__EXERCISE MATERIAL__:
━━━
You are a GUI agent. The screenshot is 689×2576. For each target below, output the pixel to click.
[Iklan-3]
━━━
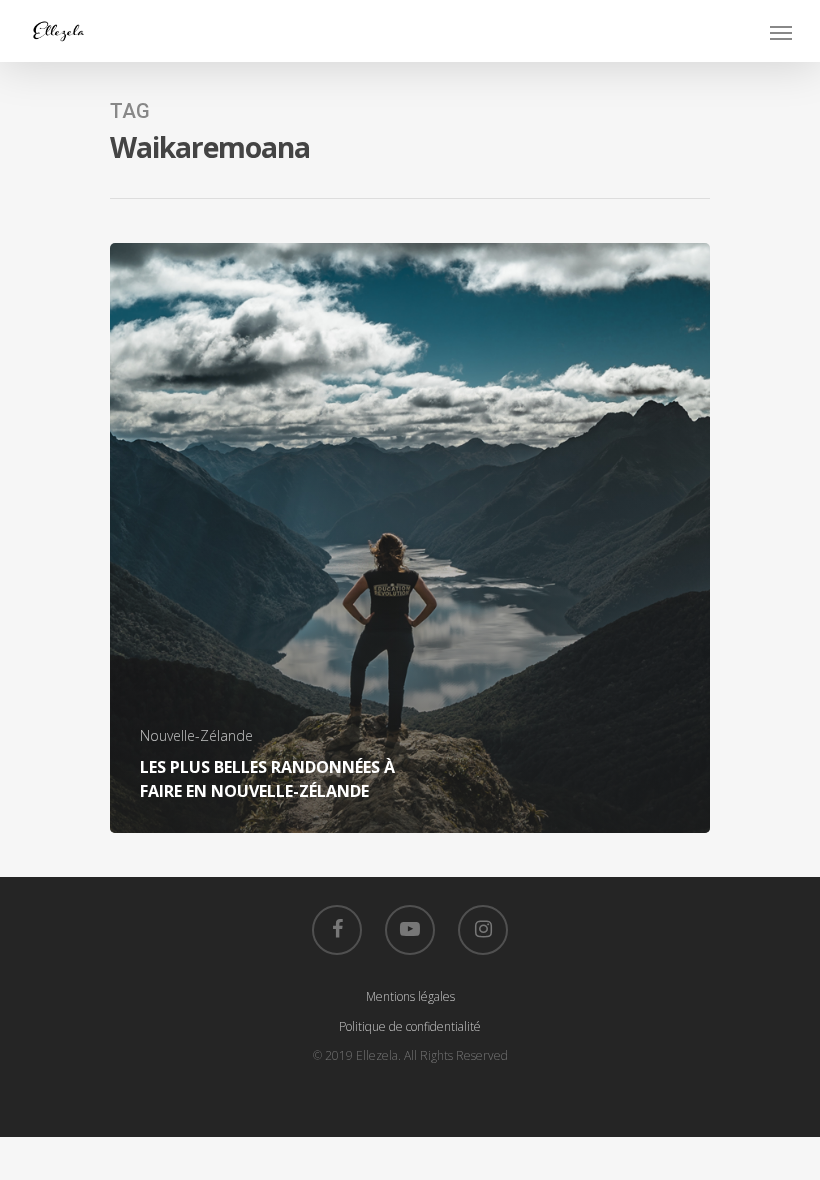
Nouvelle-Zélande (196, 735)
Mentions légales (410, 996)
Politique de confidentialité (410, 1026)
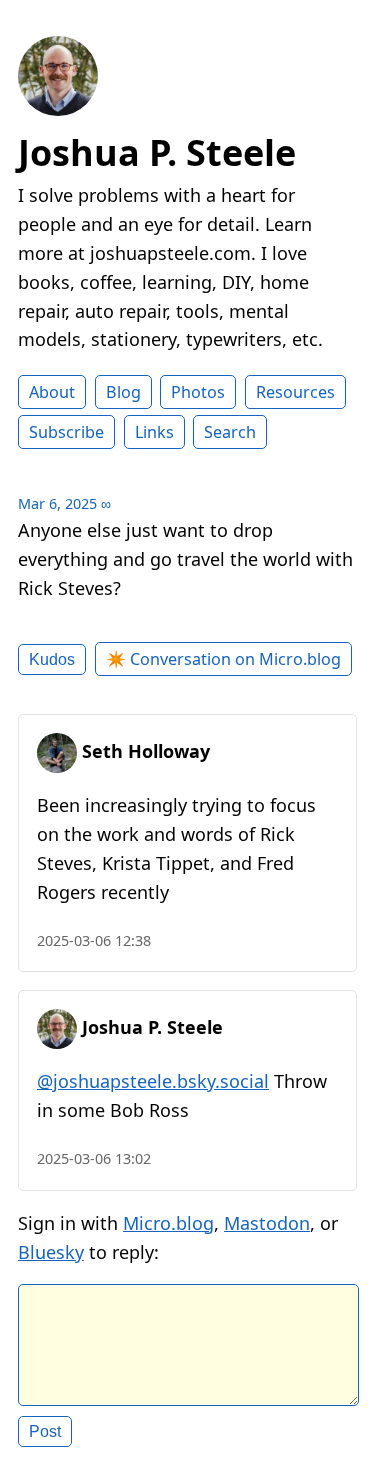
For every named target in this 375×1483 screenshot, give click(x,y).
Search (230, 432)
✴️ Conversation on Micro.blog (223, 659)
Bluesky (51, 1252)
━━━
Restate word for word the lines in the material above from the one with "For every named" to the one with "Bluesky (51, 1252)"; both of those lines count, and nothing else does.

For every named target in this 375×1483 screenshot, give click(x,y).
Search (230, 432)
✴️ Conversation on Micro.blog (223, 659)
Bluesky (51, 1252)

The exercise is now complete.